- Instructions
#1 Transcribe the passage of the Portable UTF-8 page starting with "Requirements & Recommendations" and going on through "what you need.".
#2 Restate word for word the rows starting with the line containing "Locate an element on the screen. The" and going on through the line containing "at (757, 91).".

- Source text
■ ■ ■

Portable UTF-8 – A Lightweight Library for Unicode Handling in PHP

Portable UTF-8 library is a Unicode aware alternative to PHP’s native string handling API. It is written in PHP and can work without mbstring, iconv, UTF-8 support in PCRE, or any other library. The benefit of Portable UTF-8 is that it is very light-weight, fast, easy to use, easy to bundle, and it always works (no dependencies).

Download: Portable UTF-8 v1.3
release notesLicense

Portable UTF-8 on the web

Why Portable UTF-8?

PHP 7 and earlier versions have no native Unicode support. To bridge the gap, there exist several extensions like mbstring, iconv and intl.

The problem with mbstring and others is that most of the time you cannot ensure presence of a specific one on a server. If you rely on one of these, your application is no more portable. This problem gets even severe for open source applications that have to run on different servers with different configurations. Considering these, I decided to write a library:

  • that anyone can use with a simple include, and;
  • that facilitates working with UTF-8 independent of 3rd party extensions;
  • that can be bundled freely, and can be used for all purposes (commercial or non-commercial);
  • that, works everywhere, on all platforms, on all environments, without any external support.

Requirements & Recommendations

  • No extensions are required to run this library. Portable UTF-8 only needs PCRE library that is available by default since PHP 4.2.0 and cannot be disabled since PHP 5.3.0. \u modifier support in PCRE for UTF-8 handling is not a must.
  • PHP 4.2 is the minimum requirement, and all later versions are fine with Portable UTF-8.
  • To speed up string handling, it is recommended that you have mbstring or iconv available on your server, as well as the latest version of PCRE library.
  • Although Portable UTF-8 is easy to use; moving from native API to Portable UTF-8 may not be straight-forward for everyone. Most of the time, some native function may be all what you need.

List of Functions

Here are the functions that the library currently implements: (You may help grow this library by contributing a function through email or through an online code sharing tool.

■ ■ ■

[Word and element location data]
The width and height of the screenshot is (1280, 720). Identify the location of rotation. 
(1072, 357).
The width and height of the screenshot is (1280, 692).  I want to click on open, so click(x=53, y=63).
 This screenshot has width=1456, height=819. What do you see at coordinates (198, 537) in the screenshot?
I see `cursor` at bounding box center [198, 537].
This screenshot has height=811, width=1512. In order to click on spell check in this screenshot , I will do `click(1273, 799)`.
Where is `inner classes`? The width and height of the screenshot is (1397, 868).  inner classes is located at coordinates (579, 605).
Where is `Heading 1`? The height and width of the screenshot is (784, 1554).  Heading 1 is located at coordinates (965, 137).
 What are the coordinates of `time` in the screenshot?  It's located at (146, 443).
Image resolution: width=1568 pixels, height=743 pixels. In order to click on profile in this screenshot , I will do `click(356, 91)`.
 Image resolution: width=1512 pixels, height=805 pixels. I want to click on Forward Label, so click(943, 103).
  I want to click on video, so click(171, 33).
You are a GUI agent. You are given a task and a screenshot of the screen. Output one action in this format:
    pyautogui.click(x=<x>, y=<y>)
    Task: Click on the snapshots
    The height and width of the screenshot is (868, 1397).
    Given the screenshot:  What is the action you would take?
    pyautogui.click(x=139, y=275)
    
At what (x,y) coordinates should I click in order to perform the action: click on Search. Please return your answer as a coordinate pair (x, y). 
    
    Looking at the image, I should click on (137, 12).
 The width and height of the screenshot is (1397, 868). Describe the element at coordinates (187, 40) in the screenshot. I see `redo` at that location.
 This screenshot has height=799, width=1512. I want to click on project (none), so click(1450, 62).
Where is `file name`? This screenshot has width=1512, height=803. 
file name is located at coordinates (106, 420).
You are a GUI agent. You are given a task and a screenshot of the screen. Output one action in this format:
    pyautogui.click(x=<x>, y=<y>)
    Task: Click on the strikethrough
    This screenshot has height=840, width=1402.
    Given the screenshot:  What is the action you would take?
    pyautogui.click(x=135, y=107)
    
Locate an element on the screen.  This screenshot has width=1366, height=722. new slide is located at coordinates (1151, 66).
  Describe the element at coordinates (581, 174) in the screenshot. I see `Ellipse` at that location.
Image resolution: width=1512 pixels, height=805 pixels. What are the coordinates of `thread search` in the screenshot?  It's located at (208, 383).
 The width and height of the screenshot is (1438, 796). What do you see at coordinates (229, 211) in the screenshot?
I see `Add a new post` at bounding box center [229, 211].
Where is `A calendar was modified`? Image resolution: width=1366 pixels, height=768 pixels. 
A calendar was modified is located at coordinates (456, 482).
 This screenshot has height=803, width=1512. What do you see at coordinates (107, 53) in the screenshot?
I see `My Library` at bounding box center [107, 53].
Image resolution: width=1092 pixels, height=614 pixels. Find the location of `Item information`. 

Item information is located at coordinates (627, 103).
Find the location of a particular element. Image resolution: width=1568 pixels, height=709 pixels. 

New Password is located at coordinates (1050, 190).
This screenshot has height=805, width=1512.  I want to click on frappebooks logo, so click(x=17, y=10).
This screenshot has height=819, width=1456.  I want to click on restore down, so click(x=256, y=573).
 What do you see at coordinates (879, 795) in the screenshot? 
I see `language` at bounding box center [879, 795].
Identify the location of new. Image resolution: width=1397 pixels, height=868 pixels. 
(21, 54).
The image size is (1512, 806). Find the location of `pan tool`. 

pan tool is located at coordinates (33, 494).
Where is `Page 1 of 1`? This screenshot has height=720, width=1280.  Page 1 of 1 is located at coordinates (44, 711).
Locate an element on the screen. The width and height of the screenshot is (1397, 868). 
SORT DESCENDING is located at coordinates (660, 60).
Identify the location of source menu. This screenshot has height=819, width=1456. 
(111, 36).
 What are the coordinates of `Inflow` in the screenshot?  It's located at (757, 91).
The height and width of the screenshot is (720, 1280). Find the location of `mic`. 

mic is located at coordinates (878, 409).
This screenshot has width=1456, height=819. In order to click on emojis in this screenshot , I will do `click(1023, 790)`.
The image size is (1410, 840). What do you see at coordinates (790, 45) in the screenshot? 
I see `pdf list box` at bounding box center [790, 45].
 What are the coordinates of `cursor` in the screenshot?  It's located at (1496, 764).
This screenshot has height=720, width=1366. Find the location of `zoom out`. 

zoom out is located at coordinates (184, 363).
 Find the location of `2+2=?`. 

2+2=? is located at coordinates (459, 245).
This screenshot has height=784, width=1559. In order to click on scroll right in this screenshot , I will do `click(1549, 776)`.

■ ■ ■

- Solutions in order
#1
Requirements & Recommendations

  • No extensions are required to run this library. Portable UTF-8 only needs PCRE library that is available by default since PHP 4.2.0 and cannot be disabled since PHP 5.3.0. \u modifier support in PCRE for UTF-8 handling is not a must.
  • PHP 4.2 is the minimum requirement, and all later versions are fine with Portable UTF-8.
  • To speed up string handling, it is recommended that you have mbstring or iconv available on your server, as well as the latest version of PCRE library.
  • Although Portable UTF-8 is easy to use; moving from native API to Portable UTF-8 may not be straight-forward for everyone. Most of the time, some native function may be all what you need.

#2
Locate an element on the screen. The width and height of the screenshot is (1397, 868). 
SORT DESCENDING is located at coordinates (660, 60).
Identify the location of source menu. This screenshot has height=819, width=1456. 
(111, 36).
 What are the coordinates of `Inflow` in the screenshot?  It's located at (757, 91).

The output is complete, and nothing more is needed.